India desperately needed a superhero to entertain us and finally finds it in the form of a housefly – Makkhi. There’s a scene in this Hindi dubbed version of Telugu film ‘Eega’, where the ‘superfly’ sits on the television playing a Rajnikant scene – making it loud and clear that the superhero of India (after Rajnikant, of course) has finally arrived.
“Naagin badla le sakti hai to kya doosre jaanwar jaise pakshi, keede vagairah badlaa le sakte hain? Asks Kannada actor Sudeep (fondly called Kiccha Sudeep) to his henchmen, after being profusely bugged by the makkhi. Sudeep plays the antagonist to comic-book perfection. Actor Nani plays the lover of Bindu played by Samantha Ruth Prabhu, who is killed by Sudeep, a skirt-chasing industrialist who has an eye for Bindu. Bindu’s lover is reborn as a fly to seek his revenge.

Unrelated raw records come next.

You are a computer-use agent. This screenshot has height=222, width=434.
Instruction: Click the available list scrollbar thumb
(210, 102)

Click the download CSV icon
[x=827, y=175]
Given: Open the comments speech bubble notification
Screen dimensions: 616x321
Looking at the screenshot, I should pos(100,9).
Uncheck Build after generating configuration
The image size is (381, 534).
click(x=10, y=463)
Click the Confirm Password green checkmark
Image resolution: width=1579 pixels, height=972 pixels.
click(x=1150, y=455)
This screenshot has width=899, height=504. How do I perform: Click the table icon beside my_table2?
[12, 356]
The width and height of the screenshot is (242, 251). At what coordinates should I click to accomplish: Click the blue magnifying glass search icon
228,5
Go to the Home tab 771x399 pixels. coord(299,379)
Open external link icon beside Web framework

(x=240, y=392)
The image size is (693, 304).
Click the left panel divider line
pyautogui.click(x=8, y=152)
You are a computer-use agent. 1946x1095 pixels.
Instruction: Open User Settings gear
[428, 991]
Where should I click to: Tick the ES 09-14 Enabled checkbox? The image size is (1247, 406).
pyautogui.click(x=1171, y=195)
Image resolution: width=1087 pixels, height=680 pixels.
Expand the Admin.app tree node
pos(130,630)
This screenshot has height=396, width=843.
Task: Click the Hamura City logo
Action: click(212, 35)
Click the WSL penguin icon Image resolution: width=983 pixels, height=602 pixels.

The real hero of Makkhi is its writing by SS Rajamouli and Janardhan Maharshi. The film gives all those ‘Karzs’, ‘Karan Arjuns’,’ Naagins’, ‘Naginaas’, and ‘Om Shanti Oms’ a run for their money with a rebirth drama that breaks the clutter and packs a punch in its each scene. The camerawork is an outstanding example of creativity. MM Kreem’s music doesn’t hit the right notes, and sounds lost in translation. But music was never the reason one stepped into the auditorium to watch ‘Makkhi’.
The film showcases umpteen examples of sheer ingenuity - right from the time the superfly makes an entry till the scene, the way it causes a traffic jam and leads to a fatal road accident, the resilience demonstrated by it to seek revenge, till where the film’s fag end, where our superfly announces his comeback. Bring it on, director SS Rajamouli, we’re already waiting. To sum it up, Makkhi offers what the ‘Krishhs’ and ‘RA.1’s couldn’t – (Entertainment)3.